The Dead House tried to keep me, to trap me, and I'm so afraid. I couldn't wake up. I couldn't open my eyes! It wouldn't let go of me. It was tricking me. I thought I could feel Carly with me in there, but I was wrong. It's something else. I don't know. I tried to leave, but the doors were all locked. My haven is a Venus flytrap. I can hear it calling to me even now while I'm awake. I can feel the walls, the damp, the rot - I can hear the churning Dead Sea. Sleep is the realm of the Dead Things, who want me. I must not sleep. I must not sleep.I'm so alone.I. Must. Not. Sleep.
I'm afraid of the dark.I
am wasam a child of the night - I even need it . . . and I am petrified of it. Some kind of joke, right? But it's true. And more than I'm afraid of the dark, I fear the light (ha ha). I fear the sun, and I fear the exposure. So, really, I'm not fit for life. One or the other, kid. And if I face the truth for too long, Dee, it'll break me. So I have to lie to myself to survive.
I love scary books. I love the creep factor and feeling the chill of a perfectly written horror novel. I don't love the waking up at 2:00 in the morning convinced that somebody is knocking on my closet door (which leads to the attic), but that's the price I pay.
The Dead House is the perfect book if you feel the same way I do. I love reading this story through Kaitlyn's entries, her doctor's notes and recordings of their sessions, as well as recorded sessions with a detective and various individuals connected to Kaitlyn / Carly. These varying narratives make this novel a uniquely written and terrifying book. Through her diary entires, we witness her slow decay into madness. Kaitlyn and her sister Carly are two souls that share the same body, with Carly "awake" from sunrise to sunset and Kaityln "awake" from sunset to sunrise. Kaitlyn refers to herself as the Dark Half and Carly as the better of the two.
Another piece of their lives we get to encounter are the notes they write to one another through purple post-its or their message book. Their relationship is extremely interesting as they consider one another sisters and state they've been together since they were born, that their parents knew, and look forward to the day they can move to London and have it just be the two of them.
After leaving the mental hospital and going back to school Carly befriends Naida, a girl from Fair Island who believes in Mala and is convinced that Kaitlyn and Carly are two souls sharing one body, refusing to believe Dr. Lansing diaganious of DID (Dissociative identity disorder, once called multiple personality disorder). She warns them that this is dangerous and evil spirits will be after her, which happens after a Halloween party where their friends play with an Olen board, which brought Kaitlyn / Carly to the attention of said malevolent spirits.
While the story before this was interesting, after Halloween is when things really take a turn and you find yourself completely sucked into the story. I couldn't put The Dead House down! The mixture of diary entries, videos, and interviews keeps you guessing and trying to figure out what is happening, but you have no idea. This is one of the best things about Dawn's writing, in my opinion. I didn't need a standard narrative to enjoy this story or characters. If anything, such a narrative wouldn't have made The Dead House as perfect as it is.

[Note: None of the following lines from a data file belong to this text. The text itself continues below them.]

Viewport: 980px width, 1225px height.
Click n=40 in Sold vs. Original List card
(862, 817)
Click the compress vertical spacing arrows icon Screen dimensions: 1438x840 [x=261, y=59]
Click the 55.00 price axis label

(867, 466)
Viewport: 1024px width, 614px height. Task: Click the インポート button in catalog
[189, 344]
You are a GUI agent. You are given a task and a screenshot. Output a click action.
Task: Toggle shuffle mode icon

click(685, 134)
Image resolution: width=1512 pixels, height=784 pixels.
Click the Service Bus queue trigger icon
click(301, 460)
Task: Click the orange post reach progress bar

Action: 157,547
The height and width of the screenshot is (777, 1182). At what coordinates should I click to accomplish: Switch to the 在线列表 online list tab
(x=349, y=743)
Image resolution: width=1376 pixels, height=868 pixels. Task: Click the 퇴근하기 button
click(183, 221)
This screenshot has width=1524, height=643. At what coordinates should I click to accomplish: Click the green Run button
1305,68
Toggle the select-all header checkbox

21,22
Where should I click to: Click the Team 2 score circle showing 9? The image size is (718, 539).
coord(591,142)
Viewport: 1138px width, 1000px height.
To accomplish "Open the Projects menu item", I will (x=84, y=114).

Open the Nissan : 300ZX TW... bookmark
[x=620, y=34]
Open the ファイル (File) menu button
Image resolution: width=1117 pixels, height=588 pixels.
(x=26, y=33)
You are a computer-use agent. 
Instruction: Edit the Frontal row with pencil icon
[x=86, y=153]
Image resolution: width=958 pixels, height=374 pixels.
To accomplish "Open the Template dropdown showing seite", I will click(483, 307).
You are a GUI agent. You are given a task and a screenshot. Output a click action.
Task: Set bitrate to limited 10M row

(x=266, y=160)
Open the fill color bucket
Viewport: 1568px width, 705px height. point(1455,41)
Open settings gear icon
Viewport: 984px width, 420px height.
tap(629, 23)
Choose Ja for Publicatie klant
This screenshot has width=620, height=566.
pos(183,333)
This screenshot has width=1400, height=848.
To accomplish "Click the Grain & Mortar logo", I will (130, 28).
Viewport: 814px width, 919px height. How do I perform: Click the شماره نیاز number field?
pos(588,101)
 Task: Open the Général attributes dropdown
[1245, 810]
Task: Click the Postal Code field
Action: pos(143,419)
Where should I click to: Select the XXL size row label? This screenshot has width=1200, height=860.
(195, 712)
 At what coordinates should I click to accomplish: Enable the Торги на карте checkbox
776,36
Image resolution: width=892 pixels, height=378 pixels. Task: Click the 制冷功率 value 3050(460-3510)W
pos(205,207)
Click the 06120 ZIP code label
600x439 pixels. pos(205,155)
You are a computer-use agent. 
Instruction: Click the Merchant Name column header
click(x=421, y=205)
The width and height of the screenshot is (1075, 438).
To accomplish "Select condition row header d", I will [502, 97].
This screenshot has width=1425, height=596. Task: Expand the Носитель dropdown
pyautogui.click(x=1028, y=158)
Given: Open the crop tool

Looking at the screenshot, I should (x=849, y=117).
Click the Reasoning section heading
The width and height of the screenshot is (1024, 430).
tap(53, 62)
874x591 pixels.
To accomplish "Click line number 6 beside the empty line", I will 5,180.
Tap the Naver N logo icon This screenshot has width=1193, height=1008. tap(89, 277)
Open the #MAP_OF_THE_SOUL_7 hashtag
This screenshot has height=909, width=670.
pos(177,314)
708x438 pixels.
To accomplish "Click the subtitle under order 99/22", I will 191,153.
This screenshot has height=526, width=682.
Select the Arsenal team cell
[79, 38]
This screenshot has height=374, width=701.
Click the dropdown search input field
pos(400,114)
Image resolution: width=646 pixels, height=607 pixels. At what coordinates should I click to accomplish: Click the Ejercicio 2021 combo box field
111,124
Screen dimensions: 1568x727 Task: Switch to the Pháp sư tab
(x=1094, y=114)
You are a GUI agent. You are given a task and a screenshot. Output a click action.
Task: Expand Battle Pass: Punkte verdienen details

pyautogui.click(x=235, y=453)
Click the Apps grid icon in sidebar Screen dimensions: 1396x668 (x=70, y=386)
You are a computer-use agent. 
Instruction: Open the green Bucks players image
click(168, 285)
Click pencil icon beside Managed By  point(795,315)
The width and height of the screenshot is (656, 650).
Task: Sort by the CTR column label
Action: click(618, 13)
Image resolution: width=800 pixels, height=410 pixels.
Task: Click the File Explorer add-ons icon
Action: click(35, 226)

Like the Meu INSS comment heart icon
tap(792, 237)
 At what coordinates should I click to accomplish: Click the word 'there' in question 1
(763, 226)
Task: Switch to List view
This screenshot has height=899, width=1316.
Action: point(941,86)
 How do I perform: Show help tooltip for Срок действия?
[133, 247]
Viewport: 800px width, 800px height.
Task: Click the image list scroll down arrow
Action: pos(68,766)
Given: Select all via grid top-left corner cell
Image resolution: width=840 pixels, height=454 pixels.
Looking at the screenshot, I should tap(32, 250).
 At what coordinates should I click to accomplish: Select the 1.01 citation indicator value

I cannot say enough good things about this novel and I don't want to speak too much more about the plot because I don't want to spoil things. Half the fun of the novel is getting surprised by the twists, turns, and scares on each page. You won't regret reading this into the late hours of the night - just make sure you can convince yourself that those noises are your dog and not something in your closet.